Credit cards have gained prominence in India, a country which has been cash reliant for most of its history, as the necessity of credit has been growing at an exponential rate across the country. However, while having credit cards is common in developed countries, India continues to fall behind as the credit-rating system has failed to trickle down to the majority of the population.
This is something that Bengaluru-based fintech start-up Slice is aiming to work on, and its latest move to expand its credit card offerings and launch a card with ₹2,000 ($27) as the default credit limit is a step in the right direction.
Slice is known to offer its customers flexibility in paying credit card bills and reward points on transactions. It is also known to issue Visa cards and is now actively working on the widespread adoption of credit cards in the Indian market.
With this new card, it will provide the same benefits that its super card offers, without the joining or annual fees. Thus, it seeks to provide a fresh start to early credit users of India, and help them create a good score over time.
According to Slice founder and CEO Rajan Bajaj, the new credit limit is for individuals who do not have a great credit score or any score for that matter, and the new card helps them build it. The better your credit score is, the better since it is used by lenders to decide how likely you are to repay your debts. With good credit scores, you have higher chances of getting your loan approved, and you can get additional benefits as well, such as low interest rates, better repayment terms, and a quick loan approval process.

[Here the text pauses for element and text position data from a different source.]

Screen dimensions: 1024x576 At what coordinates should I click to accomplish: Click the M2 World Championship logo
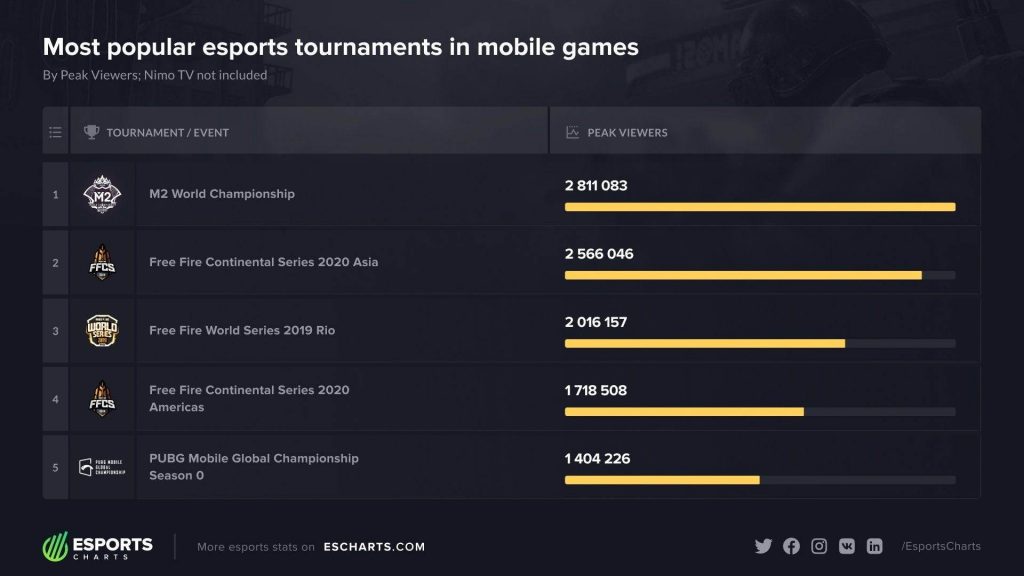pyautogui.click(x=102, y=194)
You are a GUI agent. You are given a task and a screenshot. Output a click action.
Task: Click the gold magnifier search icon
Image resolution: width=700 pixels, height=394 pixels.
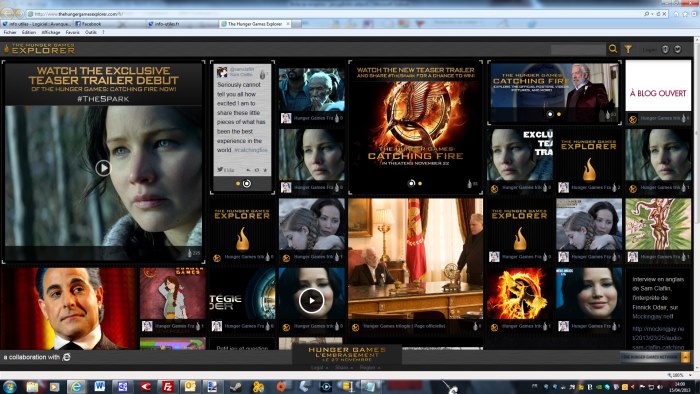pos(612,49)
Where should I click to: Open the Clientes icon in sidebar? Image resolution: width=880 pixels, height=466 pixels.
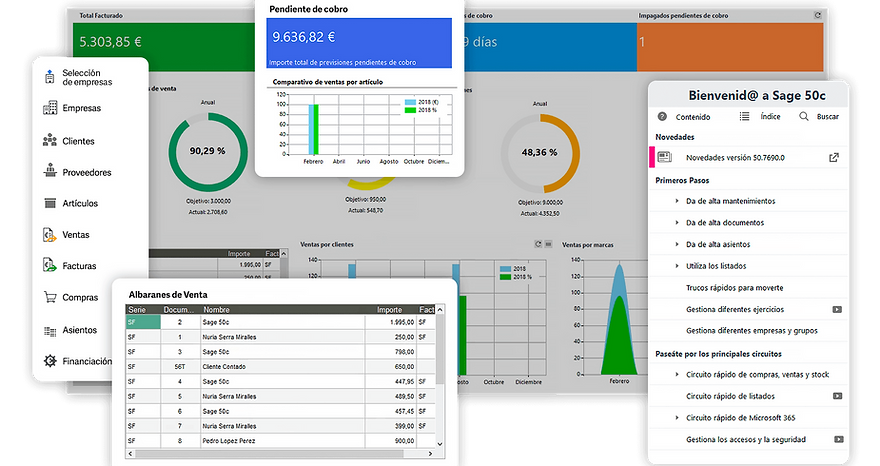click(50, 140)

“The reason for reducing the starting credit limit was to open up the card for more eligible customers,” Bajaj said, adding, “We had a huge number of customers on our waiting list. We think a Rs 2,000 credit limit is something that anyone can be creditworthy of, in India. All customers will get the same benefits as in our existing card regardless of the credit limit.”
The start-up decided that $27 was a suitable figure since it allowed users to make meaningful transactions. As people properly utilized the limit and paid timely, thereby building a credit history, they could get instant approval for higher limits.
The only reason Slice was able to take this initiative was that it had actively invested in building a strong risk infrastructure by leveraging data science over the last few years. The start-up has plans to roll out no less than a million cards to customers (from a mix of Tier I, II, and III cities) by the end of FY22, something that will be a remarkable jump from Slice’s current status – it is currently present in 300 cities.